→ **Ejercicio A**
Según el fragmento, ¿qué sustancias componen la atmósfera de Júpiter? Incluye tanto los componentes principales como las impurezas.
→ **Ejercicio B**
Transcribe del fragmento el pasaje comprendido entre «En los relatos» y «Victory unintentional.», ambos incluidos.

→ **Fragmento**
* * *

Resulta claro que los asteroides tienen una forma de penetrar más en el Sistema solar de lo que se había pensado en 1949. Además, el cinturón de asteroides en sí era menos peligroso de lo que se creía. Las sondas han pasado a través de ellos sin ningún problema y sin señales de una desacostumbrada concentración de materia.
En 1949 se sabía que Júpiter era un gigante que tenía fajas de colores, desde el naranja al castaño, y que poseía impurezas de amoníaco y de metano en una atmósfera formada, principalmente, por hidrógeno y helio. No se conocía nada más que esto acerca de su constitución.
En los relatos de ciencia ficción, se suponía que, bajo una profunda y densa atmósfera, existía una superficie sólida. Yo me aproveché de esta creencia para mi relato
Victory unintentional.
En 1955 se detectó una radiación activa de microondas en Júpiter y, el 3 de diciembre de 1973, una sonda, «Pioneer 10», pasó rozando la superficie de Júpiter. Descubrió que este planeta poseía una magnetosfera (cinturón de partículas cargadas eléctricamente en el exterior de su atmósfera), que era, a un tiempo, más voluminosa y más densamente cargada de lo que ocurre en la Tierra.
La magnetosfera resultaba mortífera, y lo suficientemente grande como para envolver a los mayores satélites de Júpiter, que no podían alcanzarse más que por medio de sondas sin tripulación humana.
Además, parecía que cabía dejar de lado el presumir que existía un núcleo sólido. Júpiter sería, esencialmente, una bola de hidrógeno líquido al rojo, con un centro que podía hallarse comprimido en forma de sólido «hidrógeno metálico».

* * *

→ **Material proporcionado**
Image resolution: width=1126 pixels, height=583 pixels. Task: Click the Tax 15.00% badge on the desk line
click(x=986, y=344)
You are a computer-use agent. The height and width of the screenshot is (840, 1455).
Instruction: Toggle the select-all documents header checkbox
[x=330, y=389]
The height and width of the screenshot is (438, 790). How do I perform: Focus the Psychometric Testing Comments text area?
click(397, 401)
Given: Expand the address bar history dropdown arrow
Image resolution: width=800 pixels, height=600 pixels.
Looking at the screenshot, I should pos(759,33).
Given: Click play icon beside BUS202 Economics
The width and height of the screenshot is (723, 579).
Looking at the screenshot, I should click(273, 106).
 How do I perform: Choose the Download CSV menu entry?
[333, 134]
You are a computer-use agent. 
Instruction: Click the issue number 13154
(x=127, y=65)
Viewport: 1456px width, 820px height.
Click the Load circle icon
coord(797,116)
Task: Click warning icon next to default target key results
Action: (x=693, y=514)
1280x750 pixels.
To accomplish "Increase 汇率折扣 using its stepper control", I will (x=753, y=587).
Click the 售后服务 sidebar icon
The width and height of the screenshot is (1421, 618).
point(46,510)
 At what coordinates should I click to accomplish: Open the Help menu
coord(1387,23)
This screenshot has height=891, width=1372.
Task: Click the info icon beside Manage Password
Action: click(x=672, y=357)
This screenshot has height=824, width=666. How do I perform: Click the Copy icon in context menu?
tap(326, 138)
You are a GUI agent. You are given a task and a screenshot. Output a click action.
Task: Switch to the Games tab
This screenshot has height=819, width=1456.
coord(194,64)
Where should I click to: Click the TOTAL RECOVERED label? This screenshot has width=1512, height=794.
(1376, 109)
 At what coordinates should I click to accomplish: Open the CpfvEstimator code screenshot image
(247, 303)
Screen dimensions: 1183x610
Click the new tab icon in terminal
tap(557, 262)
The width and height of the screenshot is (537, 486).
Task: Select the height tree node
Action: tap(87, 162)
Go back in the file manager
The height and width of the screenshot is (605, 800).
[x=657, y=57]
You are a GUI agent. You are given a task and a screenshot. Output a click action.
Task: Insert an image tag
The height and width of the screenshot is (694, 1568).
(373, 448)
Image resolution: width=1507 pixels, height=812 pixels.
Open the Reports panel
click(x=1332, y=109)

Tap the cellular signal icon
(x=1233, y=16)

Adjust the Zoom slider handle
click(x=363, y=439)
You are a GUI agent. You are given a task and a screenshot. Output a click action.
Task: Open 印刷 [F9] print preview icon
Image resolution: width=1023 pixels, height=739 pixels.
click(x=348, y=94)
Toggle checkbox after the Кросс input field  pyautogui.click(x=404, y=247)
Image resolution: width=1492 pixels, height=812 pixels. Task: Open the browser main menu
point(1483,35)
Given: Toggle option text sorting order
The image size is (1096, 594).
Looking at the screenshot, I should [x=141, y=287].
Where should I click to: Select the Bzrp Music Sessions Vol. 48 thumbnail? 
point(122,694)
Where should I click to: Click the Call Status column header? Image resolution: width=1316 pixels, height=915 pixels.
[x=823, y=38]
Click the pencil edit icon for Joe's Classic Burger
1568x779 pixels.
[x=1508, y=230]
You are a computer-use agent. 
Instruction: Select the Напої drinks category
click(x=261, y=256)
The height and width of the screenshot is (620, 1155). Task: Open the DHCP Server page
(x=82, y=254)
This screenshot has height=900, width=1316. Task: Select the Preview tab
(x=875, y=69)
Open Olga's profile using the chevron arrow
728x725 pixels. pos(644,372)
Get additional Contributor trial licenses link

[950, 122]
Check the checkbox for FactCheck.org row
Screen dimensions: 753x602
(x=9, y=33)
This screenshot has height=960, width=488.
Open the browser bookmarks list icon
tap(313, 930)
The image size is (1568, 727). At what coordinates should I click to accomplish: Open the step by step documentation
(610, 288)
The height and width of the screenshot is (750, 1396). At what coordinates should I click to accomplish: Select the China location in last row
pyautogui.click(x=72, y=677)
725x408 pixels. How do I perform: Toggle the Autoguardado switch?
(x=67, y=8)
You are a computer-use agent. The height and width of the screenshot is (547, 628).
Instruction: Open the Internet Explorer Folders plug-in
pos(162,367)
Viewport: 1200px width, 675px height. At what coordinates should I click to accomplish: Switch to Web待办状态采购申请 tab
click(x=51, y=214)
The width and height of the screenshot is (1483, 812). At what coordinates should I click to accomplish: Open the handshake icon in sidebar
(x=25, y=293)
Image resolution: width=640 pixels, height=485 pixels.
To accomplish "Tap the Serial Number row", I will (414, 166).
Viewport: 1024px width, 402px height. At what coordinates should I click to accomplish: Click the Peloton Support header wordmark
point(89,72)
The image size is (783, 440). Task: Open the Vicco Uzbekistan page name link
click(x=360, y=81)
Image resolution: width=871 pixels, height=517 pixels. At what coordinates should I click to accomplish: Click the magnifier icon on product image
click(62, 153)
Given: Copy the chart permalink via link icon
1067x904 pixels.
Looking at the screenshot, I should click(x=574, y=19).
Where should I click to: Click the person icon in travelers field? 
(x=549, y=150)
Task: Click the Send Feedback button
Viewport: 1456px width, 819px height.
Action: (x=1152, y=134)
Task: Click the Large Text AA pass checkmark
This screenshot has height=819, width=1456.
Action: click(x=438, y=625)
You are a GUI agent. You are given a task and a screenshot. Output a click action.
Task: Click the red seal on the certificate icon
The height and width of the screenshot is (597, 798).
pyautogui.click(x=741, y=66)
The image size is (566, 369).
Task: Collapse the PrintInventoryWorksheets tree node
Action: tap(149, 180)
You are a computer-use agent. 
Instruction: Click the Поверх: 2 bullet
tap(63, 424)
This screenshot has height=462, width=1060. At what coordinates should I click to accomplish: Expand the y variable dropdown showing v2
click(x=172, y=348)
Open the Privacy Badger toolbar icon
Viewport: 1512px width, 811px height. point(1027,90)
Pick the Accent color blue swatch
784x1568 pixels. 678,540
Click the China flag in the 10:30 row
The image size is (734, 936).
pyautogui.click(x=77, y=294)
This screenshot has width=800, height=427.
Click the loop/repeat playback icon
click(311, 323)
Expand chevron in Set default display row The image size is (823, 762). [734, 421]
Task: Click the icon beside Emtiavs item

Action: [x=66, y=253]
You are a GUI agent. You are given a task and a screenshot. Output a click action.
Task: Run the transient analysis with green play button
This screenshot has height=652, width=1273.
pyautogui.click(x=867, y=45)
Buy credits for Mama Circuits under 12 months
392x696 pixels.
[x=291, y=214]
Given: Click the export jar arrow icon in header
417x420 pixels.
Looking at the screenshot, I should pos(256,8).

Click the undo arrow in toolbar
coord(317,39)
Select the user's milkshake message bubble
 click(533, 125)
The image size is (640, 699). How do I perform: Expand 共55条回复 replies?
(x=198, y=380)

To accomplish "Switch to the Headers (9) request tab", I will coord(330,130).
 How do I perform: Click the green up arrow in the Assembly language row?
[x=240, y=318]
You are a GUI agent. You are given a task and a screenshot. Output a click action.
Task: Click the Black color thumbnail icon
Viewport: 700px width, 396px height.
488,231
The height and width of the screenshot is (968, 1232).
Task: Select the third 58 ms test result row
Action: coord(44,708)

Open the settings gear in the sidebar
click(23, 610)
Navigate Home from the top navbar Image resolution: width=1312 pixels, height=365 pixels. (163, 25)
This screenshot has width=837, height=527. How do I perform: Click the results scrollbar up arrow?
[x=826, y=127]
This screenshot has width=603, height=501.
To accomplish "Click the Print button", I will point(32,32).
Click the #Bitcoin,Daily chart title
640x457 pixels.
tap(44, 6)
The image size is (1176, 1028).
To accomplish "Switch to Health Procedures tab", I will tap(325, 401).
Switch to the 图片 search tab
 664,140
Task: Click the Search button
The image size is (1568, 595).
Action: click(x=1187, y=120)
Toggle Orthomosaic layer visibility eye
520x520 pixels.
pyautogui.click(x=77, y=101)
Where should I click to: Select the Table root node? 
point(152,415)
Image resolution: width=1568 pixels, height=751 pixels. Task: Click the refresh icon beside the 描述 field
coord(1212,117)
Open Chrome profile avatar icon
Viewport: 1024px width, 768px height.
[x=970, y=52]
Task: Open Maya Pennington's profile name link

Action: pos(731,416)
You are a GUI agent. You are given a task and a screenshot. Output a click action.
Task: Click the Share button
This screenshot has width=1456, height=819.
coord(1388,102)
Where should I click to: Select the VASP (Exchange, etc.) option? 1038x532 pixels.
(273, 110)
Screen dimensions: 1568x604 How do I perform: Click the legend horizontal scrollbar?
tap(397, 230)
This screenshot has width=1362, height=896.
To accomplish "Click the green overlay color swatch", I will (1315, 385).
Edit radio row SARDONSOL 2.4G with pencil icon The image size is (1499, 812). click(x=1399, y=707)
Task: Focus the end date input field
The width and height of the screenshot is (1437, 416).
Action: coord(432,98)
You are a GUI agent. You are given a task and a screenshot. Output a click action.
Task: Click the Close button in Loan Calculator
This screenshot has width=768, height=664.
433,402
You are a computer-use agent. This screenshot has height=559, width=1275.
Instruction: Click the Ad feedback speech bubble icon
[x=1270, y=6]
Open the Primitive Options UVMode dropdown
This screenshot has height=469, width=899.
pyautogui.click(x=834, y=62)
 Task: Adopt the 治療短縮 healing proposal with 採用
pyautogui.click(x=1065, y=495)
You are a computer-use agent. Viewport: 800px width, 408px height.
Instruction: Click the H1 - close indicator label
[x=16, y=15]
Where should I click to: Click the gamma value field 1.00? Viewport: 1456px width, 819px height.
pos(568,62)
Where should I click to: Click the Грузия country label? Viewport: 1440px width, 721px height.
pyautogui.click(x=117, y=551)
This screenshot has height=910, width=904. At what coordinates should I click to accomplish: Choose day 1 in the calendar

* * *

→ **Respuesta correcta A**
- Hidrógeno
- Helio
- Amoníaco
- Metano

→ **Respuesta correcta B**
En los relatos de ciencia ficción, se suponía que, bajo una profunda y densa atmósfera, existía una superficie sólida. Yo me aproveché de esta creencia para mi relato
Victory unintentional.